Given text:
————————
American agriculture transformed in the 20th century from labor intensive  to highly mechanized in the 21st century.  One hundred years ago, farming took place in many small rural farms near more than half the U.S. population lived.  Farms employed 41% of the U.S. workforce in 1900, and 21% in 1930 in the U.S.A.
Old Farming

Today, efficient  farms  employ under 2% of U.S. workers.  One hundred years ago, approximately 22 million work animals were used and today  5 million tractors have replaced horses and mules of earlier days.  The agricultural sector of the 21st century, on the other hand, is concentrated on a small number of large, specialized farms in rural areas where less than a fourth of the U.S. population lives.

One debate about U.S. farm programs holds that current policies were designed for a period in American agriculture that does not exist today.  The farms,  farm based families, and the communities that depend on agricultural income changed  over the last century.  So, it follows that the efficacy of policies with roots in an agricultural  economy should be re-examined.

Similarly, the debate about U.S. healthcare focuses to some extent on differences in the U.S. population today vs. when many of the policies that shape the healthcare economy were first enacted.

In both industries, incentives were developed to make it less attractive for small providers and more attractive for highly efficient, automated providers with scale. The industrial revolution introduced an era of specialization that is pervasive in economic, financial, and management thinking today.  The difference in healthcare, vs. manufacturing or farming is that higher productivity while maintaining or increasing quality has not been achieved.
————————
Exercise data:
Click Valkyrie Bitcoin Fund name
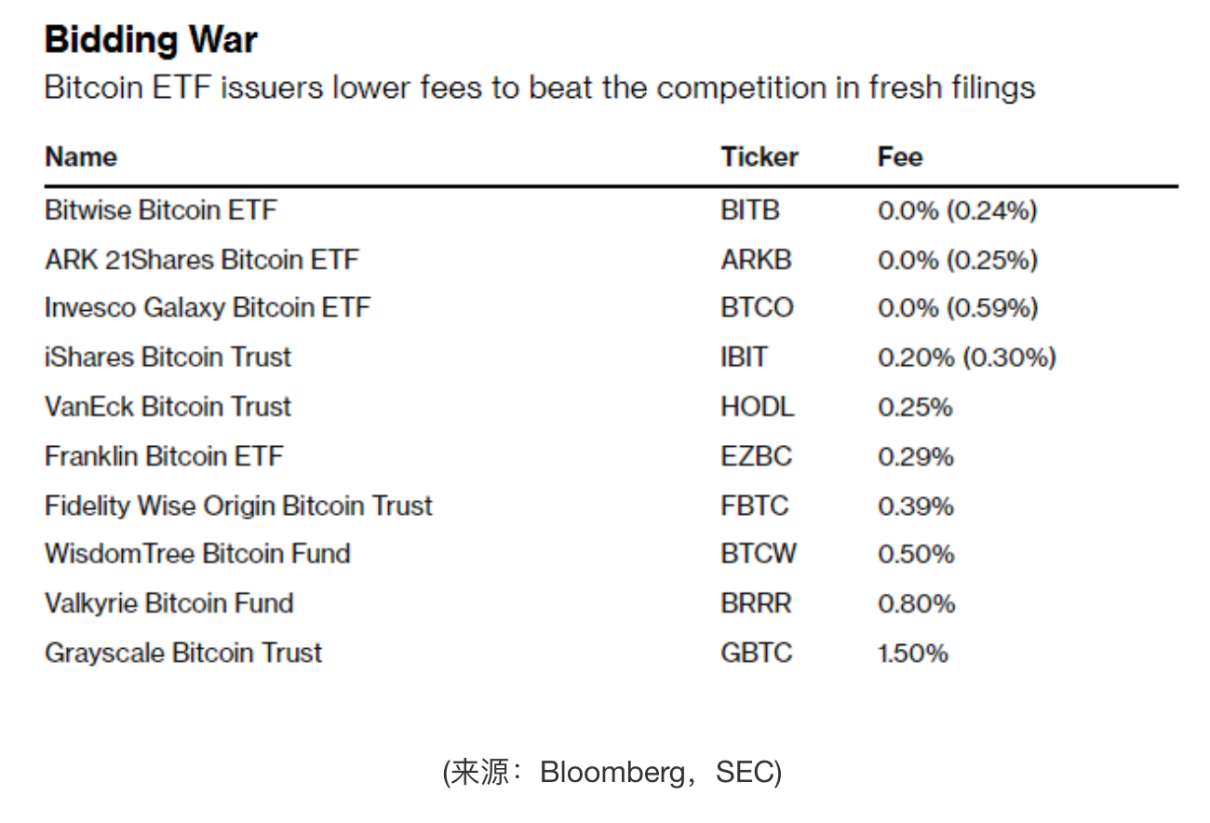Viewport: 1210px width, 823px height. 169,604
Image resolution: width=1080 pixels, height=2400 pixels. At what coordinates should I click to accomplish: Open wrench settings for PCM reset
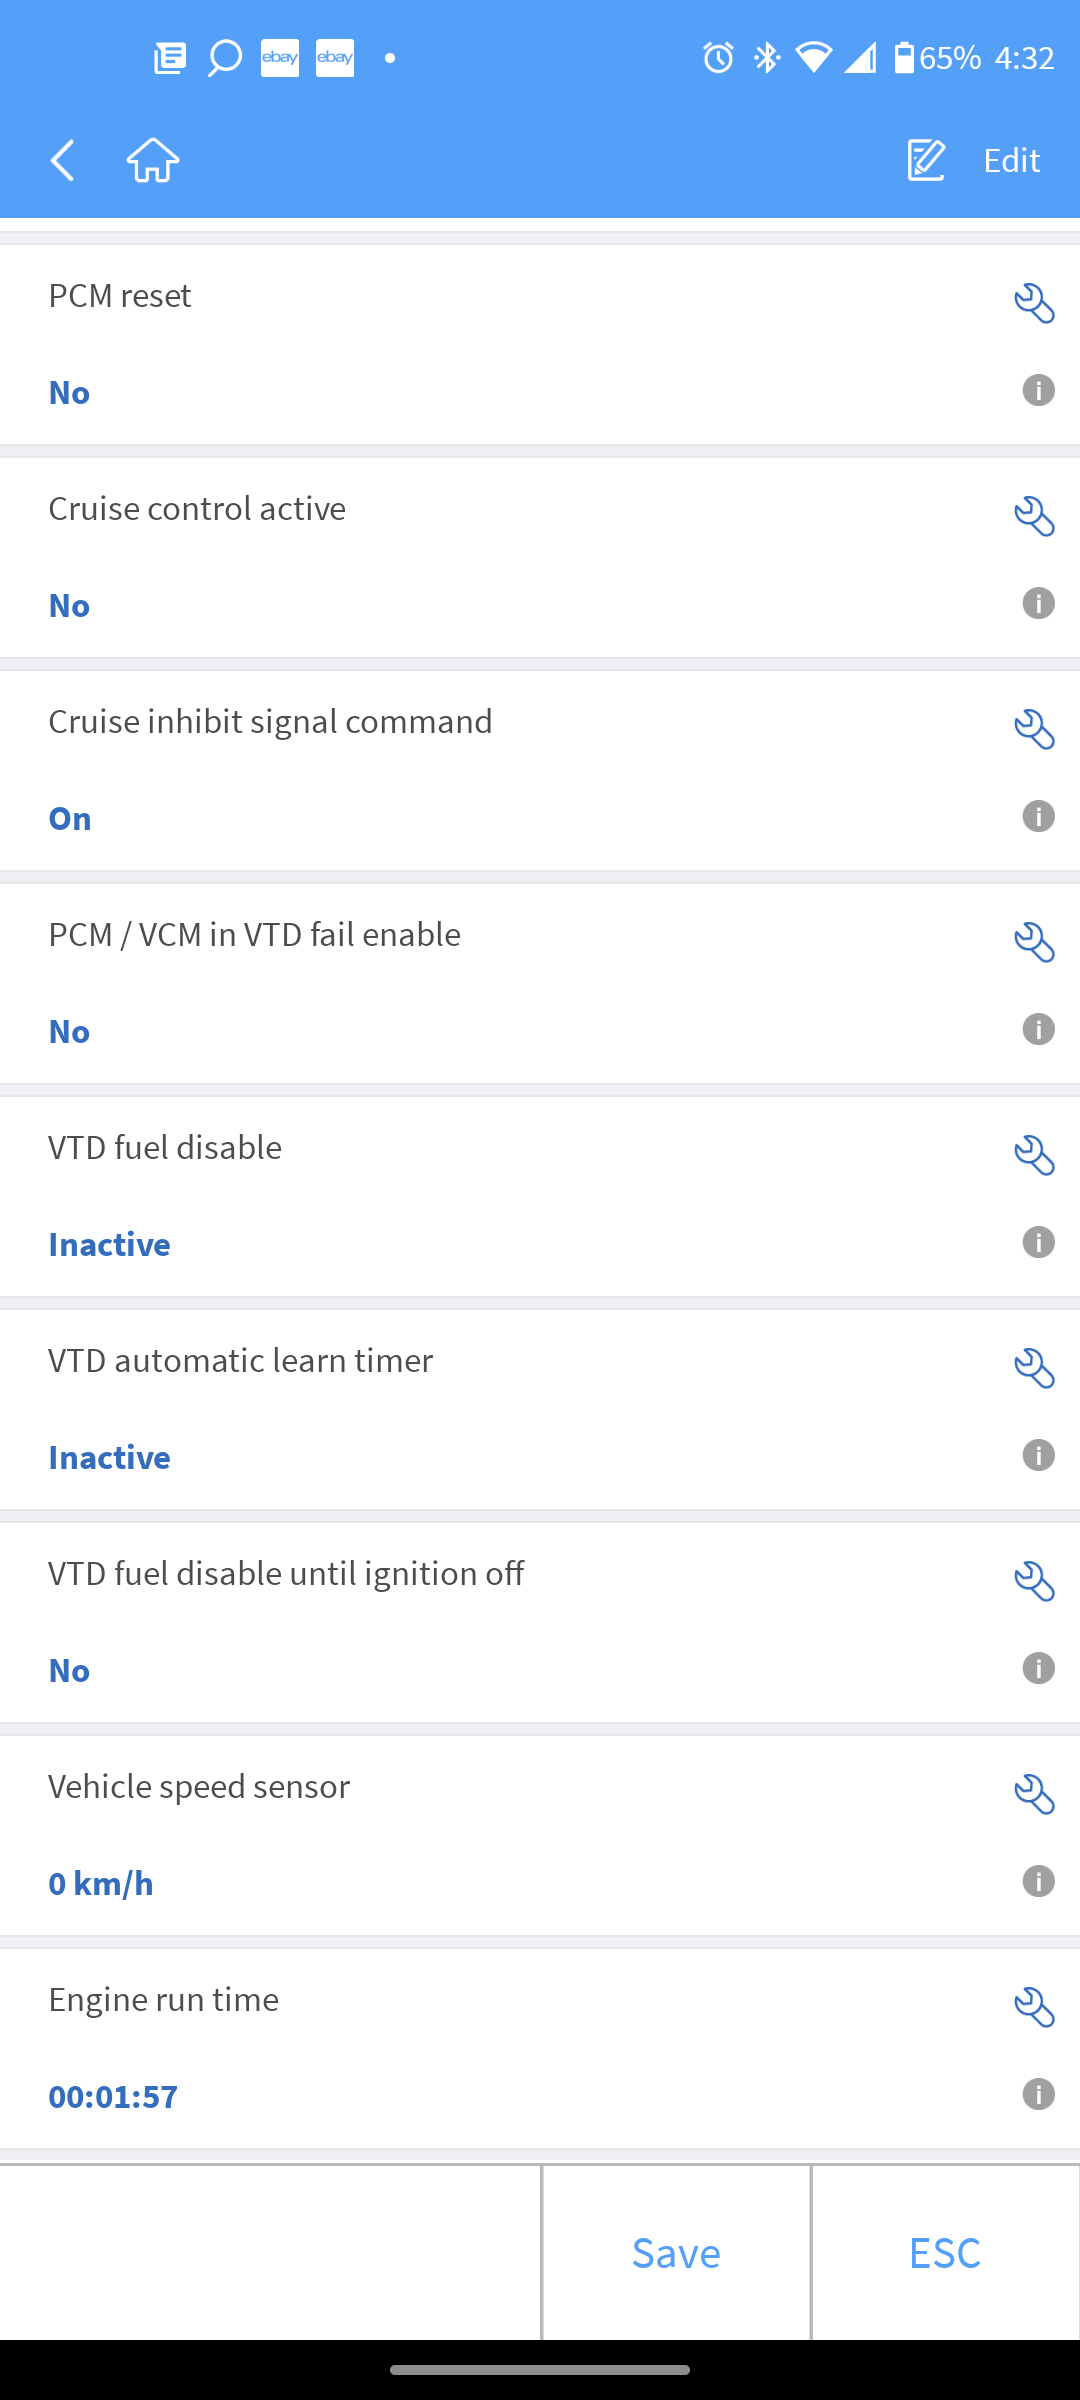(1034, 303)
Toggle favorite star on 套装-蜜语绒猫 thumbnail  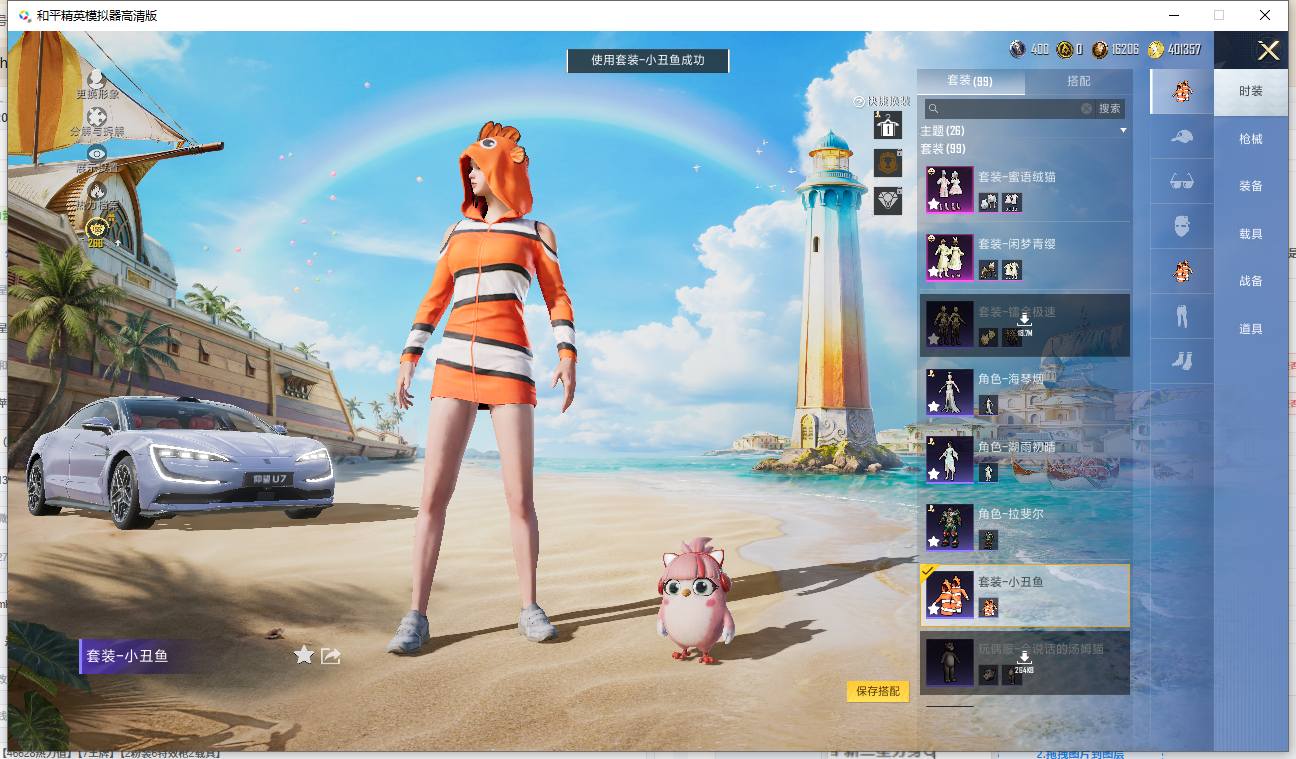(x=934, y=204)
————————
Questions on the material:
**1.** Please copy the given text from "One debate about" to "should be re-examined.", replacing "re-examined" with "reconsidered".
**2.** Name every percentage that appears in the given text.
None of what is asked here depends on the records.

Completed exercise:
**1.**
One debate about U.S. farm programs holds that current policies were designed for a period in American agriculture that does not exist today.  The farms,  farm based families, and the communities that depend on agricultural income changed  over the last century.  So, it follows that the efficacy of policies with roots in an agricultural  economy should be reconsidered.

**2.**
41%
21%
2%